The code for computing the min seems to have been written mindlessly rather than putting serious thought towards whether to have branches or not and in what order (depending on an analysis of what the branch directions rates would be).

Implausible benchmark results are almost always an indicator of the incompetence of the person performing the benchmark.


> The second problem is that at least the Rust code is decoding UTF-8 every iteration of the inner loop instead of decoding once and saving the result

Indeed. This is a pretty damning difference. The `target` string is being repeatedly UTF-8 decoded where as the same is not true in the Go version. The Go version even goes out of its way to do UTF-8 decoding exactly once for each of `source` and `target`, but then doesn't do the same for the Rust program.

> Implausible benchmark results are almost always an indicator of the incompetence of the person performing the benchmark.

Come on. We can do better than this. Please don't make it personal. We all have to learn things at some point.


> Indeed. This is a pretty damning difference. The `target` string is being repeatedly UTF-8 decoded where as the same is not true in the Go version. The Go version even goes out of its way to do UTF-8 decoding exactly once for each of `source` and `target`, but then doesn't do the same for the Rust program.

I'm really not sure that's an issue, utf8 decoding is very, very cheap and it's iterating either way.

It would have to be benched, but I wouldn't be surprised if allocating the caches (at least one allocation per line of input) had way more overhead, especially given the inputs are so very short.

I'm not going to claim Rust's utf8 decoder is the fastest around, but it's very fast.


It's cheap, but not _that_ cheap. It shouldn't be as cheap as just iterating over a sequence of 32-bit integers.

But yes, I did benchmark this, even after reusing allocations, and I can't tell a difference. The benchmark is fairly noisy.

I agree with your conclusion, especially after looking at the input[1]. The strings are so small that the overhead of caching the UTF-8 decoding is probably comparable to the cost of doing UTF-8 decoding.

[1] - https://github.com/christianscott/levenshtein-distance-bench...


> It shouldn't be as cheap as just iterating over a sequence of 32-bit integers.

I wonder if there are any benchmarks about this? Specifically, it feels like in theory iterating utf8 could actually be faster if the data is mostly ascii, as that would require less memory bandwidth, and it seems like the computation is simple enough for memory to be the bottleneck (this is a wild guess, I have horrible intuition about speed of various hardware things). In this particular benchmark this reasoning doesn’t apply, as strings are short and should just fit in cache.

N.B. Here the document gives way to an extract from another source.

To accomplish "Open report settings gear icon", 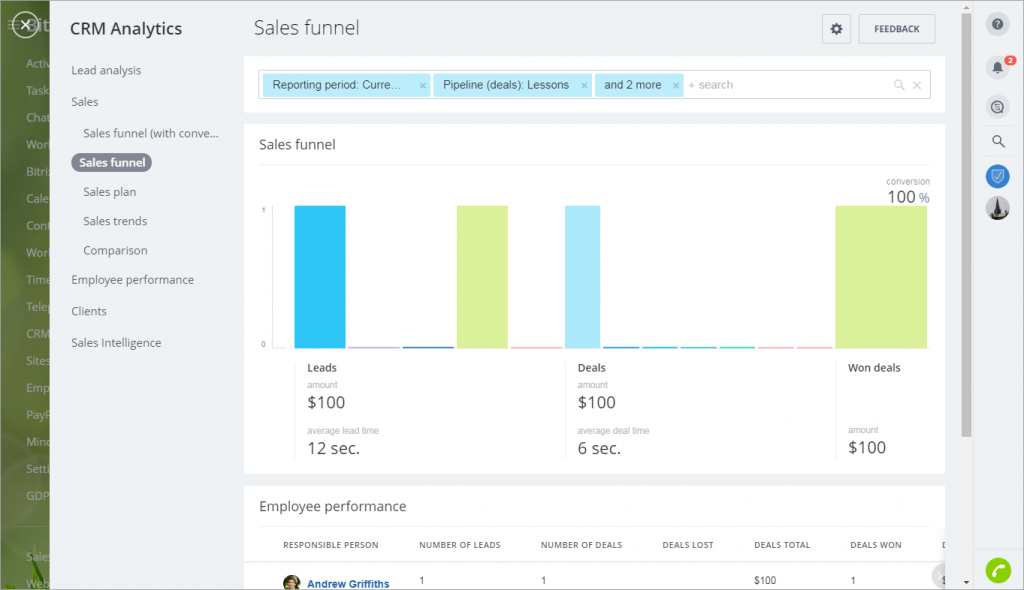I will [836, 30].
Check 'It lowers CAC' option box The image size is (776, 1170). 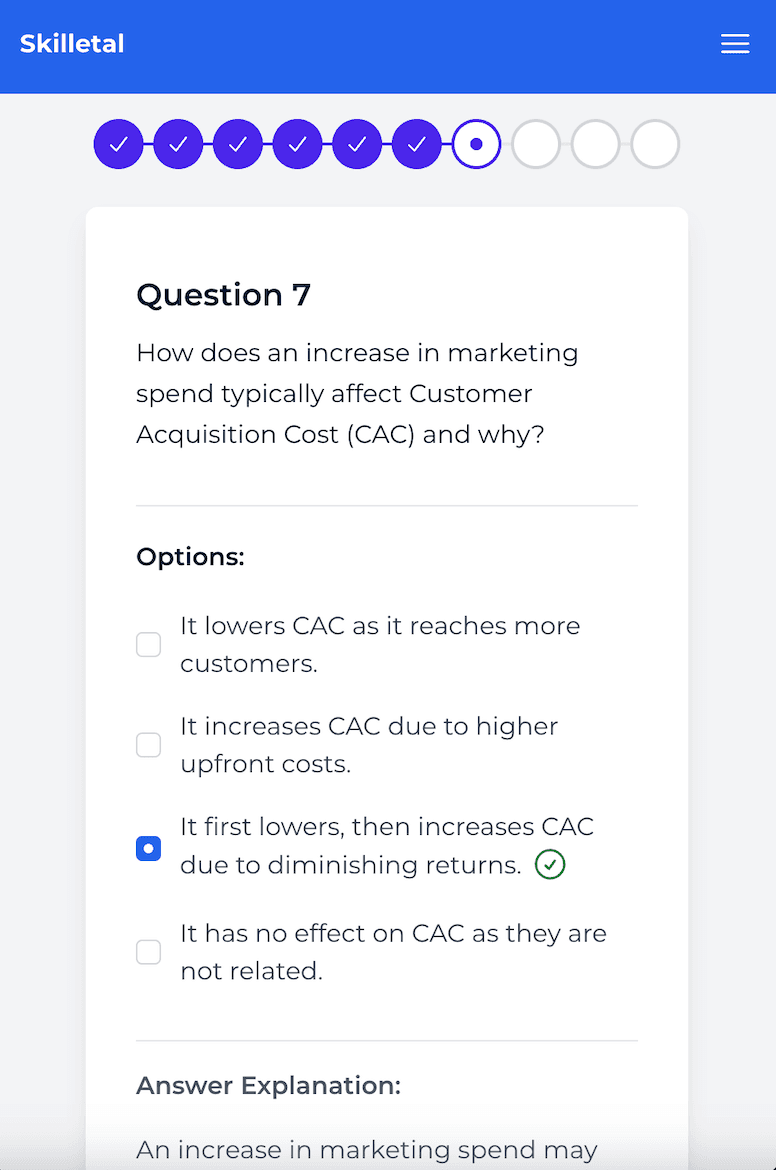148,645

If all you need to do is validate UTF-8, then yes, mostly ASCII enables some nice fast paths[1].

I'm not a UTF-8 decoding specialist, but if you need to traverse rune-by-rune via an API as general as `str::chars`, then you need to do some kind of work to convert your bytes into runes. Usually this involves some kind of branching.

But no, I haven't benchmarked it. Just intuition. A better researched response to your comment would benchmark, and would probably at least do some research on whether Daniel Lemire's work[2] would be applicable. (Or, in general, whether SIMD could be used to batch the UTF-8 decoding process.)

[1] - https://github.com/BurntSushi/bstr/blob/91edb3fb3e1ef347b30e...

[2] - https://lemire.me/blog/2018/05/16/validating-utf-8-strings-u...


Did a quick benchmark: https://gist.github.com/matklad/ebc1acd2fab884f3ff9d96d4175f....

Seems like hypothesis is not wrong, but also is not interesting: the difference is pretty small, and it can be easily dwarfed by the big wins for utf32 if something like auto-vectorization or bounds-check elision kicks in. Also I am not entirely sure that the diff I observe is not due to something completely irrelevant, like one loop ending up on a lucky cacheline or what not.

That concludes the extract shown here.